▶ [Task requirements]: Every record must be copied out exactly.

........

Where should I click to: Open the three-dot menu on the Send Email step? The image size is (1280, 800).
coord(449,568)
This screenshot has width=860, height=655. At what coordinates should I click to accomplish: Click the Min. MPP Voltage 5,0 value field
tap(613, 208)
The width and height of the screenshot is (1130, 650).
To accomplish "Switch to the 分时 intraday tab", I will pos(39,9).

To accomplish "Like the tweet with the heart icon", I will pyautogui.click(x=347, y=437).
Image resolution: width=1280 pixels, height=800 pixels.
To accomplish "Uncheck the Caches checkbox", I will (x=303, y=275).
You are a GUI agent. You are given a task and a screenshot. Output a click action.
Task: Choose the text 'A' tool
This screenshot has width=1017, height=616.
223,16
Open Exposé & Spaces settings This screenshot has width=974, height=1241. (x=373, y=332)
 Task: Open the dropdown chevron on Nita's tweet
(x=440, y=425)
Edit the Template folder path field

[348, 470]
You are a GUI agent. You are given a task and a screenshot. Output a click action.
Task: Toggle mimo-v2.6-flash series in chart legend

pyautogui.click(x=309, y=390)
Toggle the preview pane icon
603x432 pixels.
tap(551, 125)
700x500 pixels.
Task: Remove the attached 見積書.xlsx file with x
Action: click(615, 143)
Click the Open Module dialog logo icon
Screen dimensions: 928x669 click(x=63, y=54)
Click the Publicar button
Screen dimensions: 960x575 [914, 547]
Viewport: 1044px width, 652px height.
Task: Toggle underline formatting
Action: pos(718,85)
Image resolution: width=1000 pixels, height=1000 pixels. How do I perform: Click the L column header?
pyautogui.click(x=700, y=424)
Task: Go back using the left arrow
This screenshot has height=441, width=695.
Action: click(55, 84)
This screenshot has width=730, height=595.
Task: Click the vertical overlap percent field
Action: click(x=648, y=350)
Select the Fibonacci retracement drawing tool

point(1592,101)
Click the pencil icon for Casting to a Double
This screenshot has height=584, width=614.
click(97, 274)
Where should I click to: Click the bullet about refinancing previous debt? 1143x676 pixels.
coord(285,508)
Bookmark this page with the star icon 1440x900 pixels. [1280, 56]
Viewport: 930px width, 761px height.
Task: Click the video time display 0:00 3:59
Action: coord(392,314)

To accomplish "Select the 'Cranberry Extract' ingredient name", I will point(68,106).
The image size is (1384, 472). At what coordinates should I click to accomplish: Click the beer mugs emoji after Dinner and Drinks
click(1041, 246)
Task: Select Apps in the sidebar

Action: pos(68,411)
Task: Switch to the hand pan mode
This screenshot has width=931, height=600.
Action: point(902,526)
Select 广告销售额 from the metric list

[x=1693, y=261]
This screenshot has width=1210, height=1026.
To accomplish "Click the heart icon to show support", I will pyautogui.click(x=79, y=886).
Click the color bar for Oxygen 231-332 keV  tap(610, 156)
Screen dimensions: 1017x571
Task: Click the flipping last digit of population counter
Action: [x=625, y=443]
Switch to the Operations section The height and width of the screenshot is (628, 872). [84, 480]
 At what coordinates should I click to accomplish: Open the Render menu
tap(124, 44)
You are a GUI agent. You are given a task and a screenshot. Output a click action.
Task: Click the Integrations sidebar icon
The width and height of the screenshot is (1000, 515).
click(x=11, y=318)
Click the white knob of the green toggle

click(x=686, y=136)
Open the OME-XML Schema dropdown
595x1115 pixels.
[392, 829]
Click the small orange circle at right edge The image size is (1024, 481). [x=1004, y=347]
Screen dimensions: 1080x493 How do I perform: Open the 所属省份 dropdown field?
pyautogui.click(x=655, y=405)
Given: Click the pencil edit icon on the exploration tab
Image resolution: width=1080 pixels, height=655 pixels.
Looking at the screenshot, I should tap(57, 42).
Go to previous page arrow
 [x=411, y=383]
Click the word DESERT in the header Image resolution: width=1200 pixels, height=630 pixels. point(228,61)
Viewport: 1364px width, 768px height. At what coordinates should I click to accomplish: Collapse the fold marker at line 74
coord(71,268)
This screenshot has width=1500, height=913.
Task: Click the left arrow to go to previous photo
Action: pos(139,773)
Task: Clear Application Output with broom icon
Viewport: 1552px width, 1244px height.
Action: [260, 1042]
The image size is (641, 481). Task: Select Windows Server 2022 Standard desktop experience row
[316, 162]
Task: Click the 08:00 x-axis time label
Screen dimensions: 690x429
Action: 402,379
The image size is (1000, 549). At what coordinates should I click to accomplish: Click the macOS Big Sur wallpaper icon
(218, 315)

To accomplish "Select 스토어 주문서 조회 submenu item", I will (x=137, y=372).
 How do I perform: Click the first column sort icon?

........

▶ [Your response]:
Where should I click to: Open the three-dot menu on the Send Email step? The image size is (1280, 800).
coord(449,568)
This screenshot has width=860, height=655. At what coordinates should I click to accomplish: Click the Min. MPP Voltage 5,0 value field
tap(613, 208)
The width and height of the screenshot is (1130, 650).
To accomplish "Switch to the 分时 intraday tab", I will pos(39,9).

To accomplish "Like the tweet with the heart icon", I will pyautogui.click(x=347, y=437).
Image resolution: width=1280 pixels, height=800 pixels.
To accomplish "Uncheck the Caches checkbox", I will (x=303, y=275).
You are a GUI agent. You are given a task and a screenshot. Output a click action.
Task: Choose the text 'A' tool
This screenshot has width=1017, height=616.
223,16
Open Exposé & Spaces settings This screenshot has width=974, height=1241. (x=373, y=332)
 Task: Open the dropdown chevron on Nita's tweet
(x=440, y=425)
Edit the Template folder path field

[348, 470]
You are a GUI agent. You are given a task and a screenshot. Output a click action.
Task: Toggle mimo-v2.6-flash series in chart legend

pyautogui.click(x=309, y=390)
Toggle the preview pane icon
603x432 pixels.
tap(551, 125)
700x500 pixels.
Task: Remove the attached 見積書.xlsx file with x
Action: click(615, 143)
Click the Open Module dialog logo icon
Screen dimensions: 928x669 click(x=63, y=54)
Click the Publicar button
Screen dimensions: 960x575 [914, 547]
Viewport: 1044px width, 652px height.
Task: Toggle underline formatting
Action: pos(718,85)
Image resolution: width=1000 pixels, height=1000 pixels. How do I perform: Click the L column header?
pyautogui.click(x=700, y=424)
Task: Go back using the left arrow
This screenshot has height=441, width=695.
Action: click(55, 84)
This screenshot has width=730, height=595.
Task: Click the vertical overlap percent field
Action: click(x=648, y=350)
Select the Fibonacci retracement drawing tool

point(1592,101)
Click the pencil icon for Casting to a Double
This screenshot has height=584, width=614.
click(97, 274)
Where should I click to: Click the bullet about refinancing previous debt? 1143x676 pixels.
coord(285,508)
Bookmark this page with the star icon 1440x900 pixels. [1280, 56]
Viewport: 930px width, 761px height.
Task: Click the video time display 0:00 3:59
Action: coord(392,314)

To accomplish "Select the 'Cranberry Extract' ingredient name", I will point(68,106).
The image size is (1384, 472). At what coordinates should I click to accomplish: Click the beer mugs emoji after Dinner and Drinks
click(1041, 246)
Task: Select Apps in the sidebar

Action: pos(68,411)
Task: Switch to the hand pan mode
This screenshot has width=931, height=600.
Action: point(902,526)
Select 广告销售额 from the metric list

[x=1693, y=261]
This screenshot has width=1210, height=1026.
To accomplish "Click the heart icon to show support", I will pyautogui.click(x=79, y=886).
Click the color bar for Oxygen 231-332 keV  tap(610, 156)
Screen dimensions: 1017x571
Task: Click the flipping last digit of population counter
Action: [x=625, y=443]
Switch to the Operations section The height and width of the screenshot is (628, 872). [84, 480]
 At what coordinates should I click to accomplish: Open the Render menu
tap(124, 44)
You are a GUI agent. You are given a task and a screenshot. Output a click action.
Task: Click the Integrations sidebar icon
The width and height of the screenshot is (1000, 515).
click(x=11, y=318)
Click the white knob of the green toggle

click(x=686, y=136)
Open the OME-XML Schema dropdown
595x1115 pixels.
[392, 829]
Click the small orange circle at right edge The image size is (1024, 481). [x=1004, y=347]
Screen dimensions: 1080x493 How do I perform: Open the 所属省份 dropdown field?
pyautogui.click(x=655, y=405)
Given: Click the pencil edit icon on the exploration tab
Image resolution: width=1080 pixels, height=655 pixels.
Looking at the screenshot, I should tap(57, 42).
Go to previous page arrow
 [x=411, y=383]
Click the word DESERT in the header Image resolution: width=1200 pixels, height=630 pixels. point(228,61)
Viewport: 1364px width, 768px height. At what coordinates should I click to accomplish: Collapse the fold marker at line 74
coord(71,268)
This screenshot has width=1500, height=913.
Task: Click the left arrow to go to previous photo
Action: pos(139,773)
Task: Clear Application Output with broom icon
Viewport: 1552px width, 1244px height.
Action: [260, 1042]
The image size is (641, 481). Task: Select Windows Server 2022 Standard desktop experience row
[316, 162]
Task: Click the 08:00 x-axis time label
Screen dimensions: 690x429
Action: 402,379
The image size is (1000, 549). At what coordinates should I click to accomplish: Click the macOS Big Sur wallpaper icon
(218, 315)

To accomplish "Select 스토어 주문서 조회 submenu item", I will (x=137, y=372).
 How do I perform: Click the first column sort icon?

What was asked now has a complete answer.